Выскочил он из укрытья и бросился в ноги того, кто
В роли наставника вспомнил его. Целовал золотые
Ремни сандалий. И, справившись с плачем, сказал Телемаху:
 
«Здесь я, душа Телемах. Заступись за меня, чтоб отец твой
Мести на мне не свершил женихам, что нахально губили
Ваше богатство, его и тебя оскорбив безрассудно».
 
Мрачно взглянув исподлобья, сказал Одиссей богоравный:
«Будь благодарен ему. Он тебя сохранил, чтоб отныне
Ведал и сам ты, и людям другим говорил в поученье,
Сколько благие дела нам спасительней дел беззаконных.
Слушай теперь. Из палаты, убийством наполненной, выйдя,
Сядь на дворе у ворот с песнопевцем, властителем слова.
Я же останусь в палате и всё здесь устрою, что нужно».
Так он сказал. И Медонт с песнопевцем, покинув палату,
Сели вблизи алтаря, посвящённого Зевсу, но страхом
Были и здесь переполнены их трепетавшие души.
 
Сам Одиссей в это время по залу сраженья прошёлся,
Чтобы проверить, кому из гостей самозваных, быть может,
Керы заслуженной кары избегнуть случилось. Но нет же,
Всё бездыханны лежали на плитах кровавых. Так рыбы
Плотно лежат на песке, если их рыболов из пучины
Вытащит сетью, и бросит у моря, и ждёт терпеливо
Скрипа арбы покупателя рыбы, который некстати
Где-то в пути задержался.
 
Сказал Одиссей Телемаху:
«Сын мой, пойди пригласи Евриклею. Я должен сказать ей
Важное слово». И сын Одиссеев позвал Евриклею.
Ужас и радость объяли служанку, когда из покоев
В зал пировой, весь заваленный трупами, тут же спустилась
Няня царя Одиссея. А сам перед ней он явился,
Кровью забрызганный весь, словно лев, завершивший погоню
И разорвавший на мелкие части несчастную жертву.
То ли воскликнуть от радости, то ли заплакать от страха,
Видя побоище перед собой, размышляла старушка.
Тут Одиссей богоравный на помощь пришёл Евриклее:
 
«Друг мой старинный! Возрадуйся сердцем, без крика.
Радостный крик подымать неприлично при виде убитых.
Но и печалиться смерти врагов нам с тобой не пристало.
Диев их суд поразил.

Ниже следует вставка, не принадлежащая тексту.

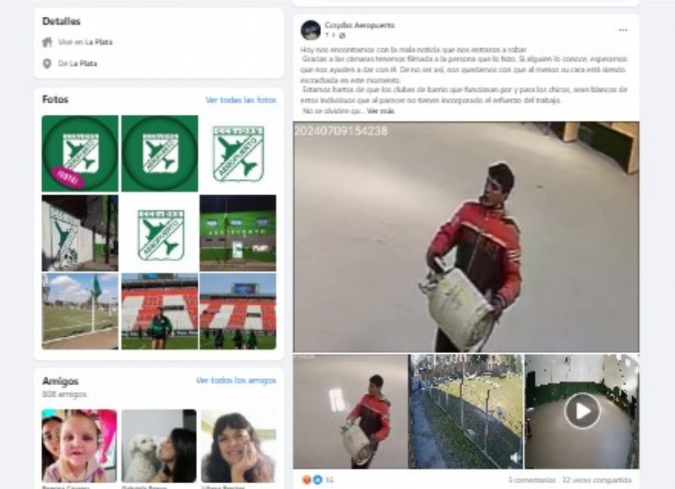Open first club logo photo with pink ribbon
675x489 pixels.
pyautogui.click(x=79, y=153)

От своих беззаконий погибли.
Правда была им чужда. Никого из людей земнородных,
Знатный ли, нищий он был, гордецы не хотели уважить.

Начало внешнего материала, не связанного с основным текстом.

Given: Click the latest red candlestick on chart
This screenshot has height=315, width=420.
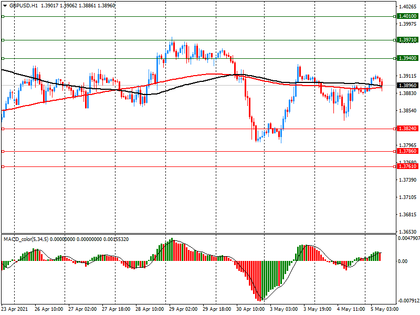Looking at the screenshot, I should 382,83.
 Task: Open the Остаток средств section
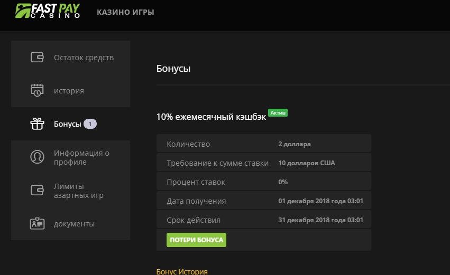click(x=84, y=58)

Страшная участь сегодня их всех, злополучных, постигла.
Ты же теперь назови мне рабынь, в нашем доме живущих,
Чтобы я мог отличать развращённых от богопослушных».
 
Так он сказал Евриклее. Старушка ему отвечала:
«Всё я, мой сын, расскажу, ничего от тебя не скрывая.
В доме у нас пять десятков работниц, от юных до старых.
Заняты все рукодельем, другие работы справляют.
Ровно двенадцать из них, поведеньем развратных, не только
Мне, но и нашей владычице портили жизнь. Пенелопа
Всё это время, пока подрастал Телемах, не хотела,
Чтобы в её он хозяйство входил; всем сама управляла.
Я же, родимый, скорее наверх побегу, чтобы радость
Нашу великую ей сообщить. Почивает царица.
Видимо, боги ей сон сниспослали». «Нет, няня, не надо, –
Так Одиссей возразил. – Не буди, дорогая, царицу.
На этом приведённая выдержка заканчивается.